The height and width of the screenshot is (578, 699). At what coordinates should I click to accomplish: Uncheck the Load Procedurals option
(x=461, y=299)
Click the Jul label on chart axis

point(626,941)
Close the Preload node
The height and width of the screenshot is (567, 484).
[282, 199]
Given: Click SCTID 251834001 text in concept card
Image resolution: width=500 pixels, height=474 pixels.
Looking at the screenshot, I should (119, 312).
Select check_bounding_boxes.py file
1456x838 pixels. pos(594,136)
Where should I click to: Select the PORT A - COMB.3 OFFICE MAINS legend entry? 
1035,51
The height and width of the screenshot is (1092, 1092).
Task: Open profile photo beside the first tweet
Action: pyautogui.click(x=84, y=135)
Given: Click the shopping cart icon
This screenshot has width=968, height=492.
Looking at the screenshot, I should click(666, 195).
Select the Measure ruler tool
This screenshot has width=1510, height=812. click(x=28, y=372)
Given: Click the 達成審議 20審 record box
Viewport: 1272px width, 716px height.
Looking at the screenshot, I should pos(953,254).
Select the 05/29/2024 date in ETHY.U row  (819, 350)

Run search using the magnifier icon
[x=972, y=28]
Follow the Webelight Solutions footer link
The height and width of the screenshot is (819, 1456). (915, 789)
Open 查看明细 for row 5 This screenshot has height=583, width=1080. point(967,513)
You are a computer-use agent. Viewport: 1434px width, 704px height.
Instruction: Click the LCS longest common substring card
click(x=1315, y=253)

_Directions:_ Can you arrange every line of the items above as a Markdown table with the columns Row and Line, numbering the rows in order and leaving out blank lines?

_Output:_
| Row | Line |
|---|---|
| 1 | The height and width of the screenshot is (578, 699). At what coordinates should I click to accomplish: Uncheck the Load Procedurals option |
| 2 | (x=461, y=299) |
| 3 | Click the Jul label on chart axis |
| 4 | point(626,941) |
| 5 | Close the Preload node |
| 6 | The height and width of the screenshot is (567, 484). |
| 7 | [282, 199] |
| 8 | Given: Click SCTID 251834001 text in concept card |
| 9 | Image resolution: width=500 pixels, height=474 pixels. |
| 10 | Looking at the screenshot, I should (119, 312). |
| 11 | Select check_bounding_boxes.py file |
| 12 | 1456x838 pixels. pos(594,136) |
| 13 | Where should I click to: Select the PORT A - COMB.3 OFFICE MAINS legend entry?  |
| 14 | 1035,51 |
| 15 | The height and width of the screenshot is (1092, 1092). |
| 16 | Task: Open profile photo beside the first tweet |
| 17 | Action: pyautogui.click(x=84, y=135) |
| 18 | Given: Click the shopping cart icon |
| 19 | This screenshot has width=968, height=492. |
| 20 | Looking at the screenshot, I should click(666, 195). |
| 21 | Select the Measure ruler tool |
| 22 | This screenshot has width=1510, height=812. click(x=28, y=372) |
| 23 | Given: Click the 達成審議 20審 record box |
| 24 | Viewport: 1272px width, 716px height. |
| 25 | Looking at the screenshot, I should pos(953,254). |
| 26 | Select the 05/29/2024 date in ETHY.U row  (819, 350) |
| 27 | Run search using the magnifier icon |
| 28 | [x=972, y=28] |
| 29 | Follow the Webelight Solutions footer link |
| 30 | The height and width of the screenshot is (819, 1456). (915, 789) |
| 31 | Open 查看明细 for row 5 This screenshot has height=583, width=1080. point(967,513) |
| 32 | You are a computer-use agent. Viewport: 1434px width, 704px height. |
| 33 | Instruction: Click the LCS longest common substring card |
| 34 | click(x=1315, y=253) |